By most estimates, Google updates its search engine algorithms up to 600 times annually. However, since the search engine giant decided to stop announcing major algorithm changes, many search engine marketers have been left speculating about their ranking changes and guessing what the future holds.
Nonetheless, Google is a generous overlord in that there are some big changes that we do know about and that we can definitely expect will affect us for the remainder of 2017.
Algorithm update Fred has been the big deal in SEO world for a couple of months now. Many webmasters saw turbulence in early March, with some sites seeing up to 90% of their keywords dropping in rank in SERPs. Gary Illyes of Google later confirmed it was a bigger than normal update, and that Fred targeted sites that were low on content and heavy on ads. Most SEOs determined the update was aimed at sites that didn't want to serve their readers useful content as much as make money off clicks.
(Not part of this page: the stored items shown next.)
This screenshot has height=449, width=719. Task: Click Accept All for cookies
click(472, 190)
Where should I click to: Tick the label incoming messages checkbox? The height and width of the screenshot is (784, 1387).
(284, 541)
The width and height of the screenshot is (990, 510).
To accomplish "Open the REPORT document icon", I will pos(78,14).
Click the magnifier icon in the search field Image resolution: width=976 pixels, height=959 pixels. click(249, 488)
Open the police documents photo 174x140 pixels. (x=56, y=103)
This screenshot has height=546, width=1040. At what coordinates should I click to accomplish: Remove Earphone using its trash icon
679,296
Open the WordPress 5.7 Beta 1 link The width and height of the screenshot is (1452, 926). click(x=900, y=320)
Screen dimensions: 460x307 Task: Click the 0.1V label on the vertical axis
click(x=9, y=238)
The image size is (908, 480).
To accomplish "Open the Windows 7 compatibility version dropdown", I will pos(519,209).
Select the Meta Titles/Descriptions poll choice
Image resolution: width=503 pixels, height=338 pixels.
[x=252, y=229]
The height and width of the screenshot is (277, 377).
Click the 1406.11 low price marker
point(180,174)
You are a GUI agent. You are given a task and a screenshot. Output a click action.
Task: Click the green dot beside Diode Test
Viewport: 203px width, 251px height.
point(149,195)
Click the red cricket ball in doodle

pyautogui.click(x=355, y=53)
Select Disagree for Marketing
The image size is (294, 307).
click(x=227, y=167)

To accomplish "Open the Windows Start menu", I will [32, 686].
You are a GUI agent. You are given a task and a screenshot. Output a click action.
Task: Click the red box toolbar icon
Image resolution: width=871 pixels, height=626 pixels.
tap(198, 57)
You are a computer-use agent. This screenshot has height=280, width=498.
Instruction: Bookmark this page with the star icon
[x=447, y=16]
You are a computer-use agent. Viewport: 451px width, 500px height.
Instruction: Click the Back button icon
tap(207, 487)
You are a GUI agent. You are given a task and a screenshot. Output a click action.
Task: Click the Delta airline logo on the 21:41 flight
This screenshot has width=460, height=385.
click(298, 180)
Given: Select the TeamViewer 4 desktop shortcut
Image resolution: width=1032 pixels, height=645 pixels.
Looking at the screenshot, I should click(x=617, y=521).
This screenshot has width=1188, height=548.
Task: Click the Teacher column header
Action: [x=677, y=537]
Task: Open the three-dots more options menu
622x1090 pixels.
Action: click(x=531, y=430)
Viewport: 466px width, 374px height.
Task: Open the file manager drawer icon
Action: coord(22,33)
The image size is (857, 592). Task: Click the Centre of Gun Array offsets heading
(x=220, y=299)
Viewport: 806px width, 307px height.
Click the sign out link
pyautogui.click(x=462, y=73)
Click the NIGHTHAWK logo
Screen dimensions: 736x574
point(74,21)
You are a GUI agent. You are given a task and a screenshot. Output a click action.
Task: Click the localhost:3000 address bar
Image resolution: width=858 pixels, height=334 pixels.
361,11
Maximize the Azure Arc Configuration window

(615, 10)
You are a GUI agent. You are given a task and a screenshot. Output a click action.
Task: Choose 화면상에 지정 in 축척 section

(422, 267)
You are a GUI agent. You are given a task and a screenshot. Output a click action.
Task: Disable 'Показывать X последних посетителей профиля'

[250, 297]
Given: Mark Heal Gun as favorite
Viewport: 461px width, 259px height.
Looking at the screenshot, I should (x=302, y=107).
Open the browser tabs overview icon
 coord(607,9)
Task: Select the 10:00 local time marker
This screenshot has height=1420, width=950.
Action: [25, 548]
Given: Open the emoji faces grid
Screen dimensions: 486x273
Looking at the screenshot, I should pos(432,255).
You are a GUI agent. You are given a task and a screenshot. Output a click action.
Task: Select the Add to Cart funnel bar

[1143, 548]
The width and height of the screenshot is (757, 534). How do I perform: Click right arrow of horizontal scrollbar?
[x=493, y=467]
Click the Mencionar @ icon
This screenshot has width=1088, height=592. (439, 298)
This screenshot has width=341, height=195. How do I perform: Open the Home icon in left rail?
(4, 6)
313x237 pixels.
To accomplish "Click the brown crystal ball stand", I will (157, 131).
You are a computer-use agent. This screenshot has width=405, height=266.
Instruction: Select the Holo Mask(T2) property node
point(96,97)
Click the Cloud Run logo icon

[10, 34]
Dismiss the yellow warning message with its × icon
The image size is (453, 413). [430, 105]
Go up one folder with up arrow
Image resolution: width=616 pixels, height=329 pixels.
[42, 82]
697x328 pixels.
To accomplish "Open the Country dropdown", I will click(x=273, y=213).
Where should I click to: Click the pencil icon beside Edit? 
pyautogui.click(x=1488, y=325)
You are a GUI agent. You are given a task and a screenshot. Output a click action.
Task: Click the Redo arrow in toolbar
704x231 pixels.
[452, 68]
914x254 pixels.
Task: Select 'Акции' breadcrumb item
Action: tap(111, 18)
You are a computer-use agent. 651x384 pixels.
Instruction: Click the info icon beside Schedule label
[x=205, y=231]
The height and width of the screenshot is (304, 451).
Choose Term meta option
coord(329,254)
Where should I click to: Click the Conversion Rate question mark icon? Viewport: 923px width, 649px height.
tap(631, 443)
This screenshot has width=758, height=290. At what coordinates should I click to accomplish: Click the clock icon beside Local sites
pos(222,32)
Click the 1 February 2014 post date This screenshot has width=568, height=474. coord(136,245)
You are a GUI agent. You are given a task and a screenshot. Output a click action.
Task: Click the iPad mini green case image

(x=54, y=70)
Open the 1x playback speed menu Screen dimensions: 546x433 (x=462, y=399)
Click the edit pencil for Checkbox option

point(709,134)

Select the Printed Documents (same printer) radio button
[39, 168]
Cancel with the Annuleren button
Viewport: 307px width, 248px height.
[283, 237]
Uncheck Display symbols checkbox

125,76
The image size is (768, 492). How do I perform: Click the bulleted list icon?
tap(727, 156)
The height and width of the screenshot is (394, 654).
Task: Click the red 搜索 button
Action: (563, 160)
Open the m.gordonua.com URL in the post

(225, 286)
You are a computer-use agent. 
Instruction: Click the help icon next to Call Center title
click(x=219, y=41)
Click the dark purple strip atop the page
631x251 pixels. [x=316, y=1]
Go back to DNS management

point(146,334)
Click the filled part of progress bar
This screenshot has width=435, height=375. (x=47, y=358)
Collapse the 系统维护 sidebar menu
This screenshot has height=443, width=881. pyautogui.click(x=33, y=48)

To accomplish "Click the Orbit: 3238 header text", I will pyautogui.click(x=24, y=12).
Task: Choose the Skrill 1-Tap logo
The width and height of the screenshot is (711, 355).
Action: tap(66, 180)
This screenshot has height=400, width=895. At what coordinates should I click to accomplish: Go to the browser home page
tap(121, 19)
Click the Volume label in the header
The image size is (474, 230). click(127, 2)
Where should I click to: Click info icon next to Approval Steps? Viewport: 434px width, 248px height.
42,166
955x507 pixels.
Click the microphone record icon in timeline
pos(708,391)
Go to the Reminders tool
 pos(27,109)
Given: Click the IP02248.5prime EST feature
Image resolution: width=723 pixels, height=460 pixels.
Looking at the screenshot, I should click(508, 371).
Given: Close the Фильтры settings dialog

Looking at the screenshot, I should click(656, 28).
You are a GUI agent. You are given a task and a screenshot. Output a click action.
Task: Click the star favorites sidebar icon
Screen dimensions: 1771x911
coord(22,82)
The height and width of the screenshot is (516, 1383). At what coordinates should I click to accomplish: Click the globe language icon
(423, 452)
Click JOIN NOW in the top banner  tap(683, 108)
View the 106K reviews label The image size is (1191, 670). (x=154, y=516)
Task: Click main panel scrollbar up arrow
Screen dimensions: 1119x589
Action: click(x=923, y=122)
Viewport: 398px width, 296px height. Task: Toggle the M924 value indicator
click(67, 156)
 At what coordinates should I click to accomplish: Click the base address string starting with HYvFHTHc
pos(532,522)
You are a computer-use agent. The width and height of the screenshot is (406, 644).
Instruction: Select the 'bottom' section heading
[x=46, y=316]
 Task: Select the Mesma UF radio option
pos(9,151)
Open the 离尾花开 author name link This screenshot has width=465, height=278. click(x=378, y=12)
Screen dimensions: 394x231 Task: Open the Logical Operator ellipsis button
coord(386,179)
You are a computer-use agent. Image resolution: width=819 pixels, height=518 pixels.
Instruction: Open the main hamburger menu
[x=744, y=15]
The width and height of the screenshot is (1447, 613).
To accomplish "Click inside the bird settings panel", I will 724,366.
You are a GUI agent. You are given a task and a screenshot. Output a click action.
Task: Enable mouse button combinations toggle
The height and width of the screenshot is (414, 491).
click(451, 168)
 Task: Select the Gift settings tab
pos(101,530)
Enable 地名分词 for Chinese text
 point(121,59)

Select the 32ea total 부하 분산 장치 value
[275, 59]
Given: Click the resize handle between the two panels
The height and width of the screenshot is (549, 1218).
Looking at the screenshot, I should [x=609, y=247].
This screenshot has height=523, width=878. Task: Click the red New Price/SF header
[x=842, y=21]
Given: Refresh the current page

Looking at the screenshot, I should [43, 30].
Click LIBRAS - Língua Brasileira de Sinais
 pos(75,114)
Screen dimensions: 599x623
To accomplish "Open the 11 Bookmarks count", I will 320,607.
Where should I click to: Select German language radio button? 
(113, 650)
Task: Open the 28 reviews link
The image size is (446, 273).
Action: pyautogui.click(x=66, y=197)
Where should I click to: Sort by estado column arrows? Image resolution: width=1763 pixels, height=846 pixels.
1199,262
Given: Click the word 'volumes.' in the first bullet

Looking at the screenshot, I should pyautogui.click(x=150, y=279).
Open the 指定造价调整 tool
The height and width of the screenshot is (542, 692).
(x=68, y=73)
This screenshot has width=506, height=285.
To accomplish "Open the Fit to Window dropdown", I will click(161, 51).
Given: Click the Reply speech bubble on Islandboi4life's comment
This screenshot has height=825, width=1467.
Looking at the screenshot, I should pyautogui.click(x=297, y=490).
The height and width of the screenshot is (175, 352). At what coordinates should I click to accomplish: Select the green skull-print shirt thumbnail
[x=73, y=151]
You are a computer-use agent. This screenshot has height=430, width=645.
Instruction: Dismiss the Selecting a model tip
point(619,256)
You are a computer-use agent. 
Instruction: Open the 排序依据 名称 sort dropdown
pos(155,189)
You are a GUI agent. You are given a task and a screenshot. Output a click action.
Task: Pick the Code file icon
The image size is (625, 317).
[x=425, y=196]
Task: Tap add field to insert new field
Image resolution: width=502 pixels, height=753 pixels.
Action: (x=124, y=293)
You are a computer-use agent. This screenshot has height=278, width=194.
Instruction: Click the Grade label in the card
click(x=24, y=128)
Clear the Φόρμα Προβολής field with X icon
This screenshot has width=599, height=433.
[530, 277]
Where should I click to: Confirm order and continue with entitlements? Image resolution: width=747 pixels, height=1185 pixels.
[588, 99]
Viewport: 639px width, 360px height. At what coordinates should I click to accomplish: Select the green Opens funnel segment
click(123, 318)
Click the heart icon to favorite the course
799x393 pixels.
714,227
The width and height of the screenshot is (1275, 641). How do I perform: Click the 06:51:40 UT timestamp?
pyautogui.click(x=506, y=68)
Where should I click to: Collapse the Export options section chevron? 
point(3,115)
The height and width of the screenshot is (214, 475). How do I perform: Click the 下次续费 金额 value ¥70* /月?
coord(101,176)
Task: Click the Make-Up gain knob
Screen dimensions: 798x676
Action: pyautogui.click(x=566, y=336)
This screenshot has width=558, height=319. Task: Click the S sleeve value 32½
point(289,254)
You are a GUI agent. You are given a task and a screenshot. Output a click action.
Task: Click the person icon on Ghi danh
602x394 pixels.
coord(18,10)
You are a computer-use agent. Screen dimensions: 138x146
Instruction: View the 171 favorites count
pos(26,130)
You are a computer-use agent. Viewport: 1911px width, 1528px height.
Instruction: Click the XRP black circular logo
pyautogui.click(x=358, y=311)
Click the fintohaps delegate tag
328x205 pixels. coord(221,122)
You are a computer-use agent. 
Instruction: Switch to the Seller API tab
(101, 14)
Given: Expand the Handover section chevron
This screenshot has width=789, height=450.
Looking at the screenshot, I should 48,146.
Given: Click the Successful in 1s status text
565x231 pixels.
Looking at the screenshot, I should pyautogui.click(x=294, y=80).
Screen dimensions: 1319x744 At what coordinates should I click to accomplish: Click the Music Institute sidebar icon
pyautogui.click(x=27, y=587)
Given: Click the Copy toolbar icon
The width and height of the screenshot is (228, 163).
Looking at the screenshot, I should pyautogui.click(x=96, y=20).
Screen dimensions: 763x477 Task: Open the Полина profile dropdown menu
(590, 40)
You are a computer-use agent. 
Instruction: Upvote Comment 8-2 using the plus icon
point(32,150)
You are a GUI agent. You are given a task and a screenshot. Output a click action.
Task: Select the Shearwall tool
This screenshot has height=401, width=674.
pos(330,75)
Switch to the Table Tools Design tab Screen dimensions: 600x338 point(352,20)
Other than confirming that it was targeting ad-heavy sites, Google hasn't said much more about Fred. Therefore, it probably would help most webmasters to focus on their links, including how they got those links.
When building links for SEO, quality is always more important than quantity. It's better to have a few great backlinks from related, trustworthy sources than tons of links from whoever is dishing them out. If your anchor text is all keywords, Google will probably think it's part of a link scheme. People most often naturally link to anchor text that consists of business names, URLs, and product/service names.
Since Fred, Google has been making changes to the algorithms (as expected) that SEOs will have to learn to roll with and adjust to. Ultimately, Google wants marketers to focus on making users happy instead of trying to make just Google happy. If you're using the latest tactics for SEO tracking, you should see which content is performing the best and optimize content elaboration around what's working.
Mobile-first indexing, a big deal on SEOs' radar, probably won't launch this year, according to Gary Illyes. Nonetheless, it's still important to have all your Web properties optimized for mobile before mobile-first indexing hits. Google's experts rationalize that since "most people are searching on Google using a mobile device," it's time to change the algorithms to reflect that fact.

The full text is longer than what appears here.